One of the first lines of X, Shane Rhodes' sixth book of poetry, is a warning: "this book of verse demands more of verse, this book demands perversity." He goes on to write:

This book is about where I live, a place still settling, still making the land—law by law, arrest by arrest, jail by jail—its own
snow blown

Heed this warning. In X, Rhodes takes poetry from the comfortable land of the expected to places it has seldom been. Writing through the detritus of Canada’s colonization and settlement, Rhodes' writes poems to and with Canada's original documents of finding and keeping. He writes a poem to each of the eleven numbered treaties (the Post Confederation Treaties between many of Canada's First Nations and the Queen of England)—he writes to the fonts he finds in Treaty 5, the river he finds in Treaty 6, and the chemicals he finds in Treaty 8. Rhodes' writes poems to and with the Indian Act.

Beyond the treaties, Rhodes writes formal poetry using Indian status registration forms. He writes to the memory of Oka. He writes to the Government of Canada's Apology for the Indian Residential School System. He writes to the procreating beavers he finds in the Royal Charter of the Hudson Bay Company. X culminates in "White Noise," a long poem grown from Canada's collective rants, threats, cries and shouts in response to the Idle No More protests and the hunger strike of Chief Theresa Spence.

Through out the book, Rhodes surprises with what poetry and art can actually do with the seemingly unsalvageable and un-poetic that surrounds us. The design of X is also exhilarating.
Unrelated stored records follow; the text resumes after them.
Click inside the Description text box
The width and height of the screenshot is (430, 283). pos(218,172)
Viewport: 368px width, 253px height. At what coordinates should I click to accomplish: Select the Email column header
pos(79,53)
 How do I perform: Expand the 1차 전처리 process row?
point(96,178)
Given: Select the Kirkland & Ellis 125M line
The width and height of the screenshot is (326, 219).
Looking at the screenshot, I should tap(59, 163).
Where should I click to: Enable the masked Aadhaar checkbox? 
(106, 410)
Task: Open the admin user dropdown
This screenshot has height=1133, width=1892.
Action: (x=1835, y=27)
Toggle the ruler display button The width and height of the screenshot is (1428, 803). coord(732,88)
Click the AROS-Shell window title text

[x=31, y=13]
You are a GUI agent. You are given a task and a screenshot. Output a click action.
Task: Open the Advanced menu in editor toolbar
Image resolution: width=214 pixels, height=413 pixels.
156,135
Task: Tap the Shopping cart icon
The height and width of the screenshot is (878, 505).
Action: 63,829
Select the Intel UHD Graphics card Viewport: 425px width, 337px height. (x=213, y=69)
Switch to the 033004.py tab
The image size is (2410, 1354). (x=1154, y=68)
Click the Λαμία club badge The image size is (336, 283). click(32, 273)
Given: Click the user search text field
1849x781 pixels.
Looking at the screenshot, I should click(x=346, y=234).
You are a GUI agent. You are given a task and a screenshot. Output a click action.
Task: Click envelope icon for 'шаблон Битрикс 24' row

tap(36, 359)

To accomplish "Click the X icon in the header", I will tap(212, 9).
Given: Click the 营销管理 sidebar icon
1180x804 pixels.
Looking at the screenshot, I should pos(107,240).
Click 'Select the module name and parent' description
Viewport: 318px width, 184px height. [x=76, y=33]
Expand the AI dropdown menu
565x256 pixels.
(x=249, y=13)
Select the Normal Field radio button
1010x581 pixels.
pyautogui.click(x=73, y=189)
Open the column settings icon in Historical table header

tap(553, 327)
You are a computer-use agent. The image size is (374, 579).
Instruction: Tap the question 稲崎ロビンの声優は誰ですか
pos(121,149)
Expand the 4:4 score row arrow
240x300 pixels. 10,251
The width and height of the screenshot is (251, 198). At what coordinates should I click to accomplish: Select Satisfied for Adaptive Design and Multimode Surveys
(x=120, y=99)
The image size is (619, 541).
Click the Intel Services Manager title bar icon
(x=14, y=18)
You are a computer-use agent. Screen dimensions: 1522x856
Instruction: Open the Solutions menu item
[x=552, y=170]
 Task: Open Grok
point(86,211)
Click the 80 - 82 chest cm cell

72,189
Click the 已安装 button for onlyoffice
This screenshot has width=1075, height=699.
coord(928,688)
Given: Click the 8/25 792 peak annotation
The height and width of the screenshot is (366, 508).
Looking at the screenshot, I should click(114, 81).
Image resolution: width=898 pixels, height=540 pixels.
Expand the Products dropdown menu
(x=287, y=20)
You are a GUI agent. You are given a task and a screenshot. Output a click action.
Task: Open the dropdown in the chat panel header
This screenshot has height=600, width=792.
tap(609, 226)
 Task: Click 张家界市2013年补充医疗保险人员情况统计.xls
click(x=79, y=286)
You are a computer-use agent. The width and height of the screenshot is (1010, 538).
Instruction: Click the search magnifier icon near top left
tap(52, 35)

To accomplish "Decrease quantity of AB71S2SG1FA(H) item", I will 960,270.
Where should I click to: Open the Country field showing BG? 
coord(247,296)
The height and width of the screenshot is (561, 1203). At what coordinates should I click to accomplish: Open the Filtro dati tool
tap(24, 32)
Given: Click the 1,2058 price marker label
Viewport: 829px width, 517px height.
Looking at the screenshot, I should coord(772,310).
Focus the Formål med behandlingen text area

Not only is the book reversible—it must be read in two directions—but every page bursts with design, interference and thought.

X sings a new national anthem for Canada, an anthem stripped of patriotic fervor that truly sings of the past many would rather forget and the current state of Indigenous/settler race relations in Canada, an anthem fit for "a land held by therefores, herebys and hereinafters."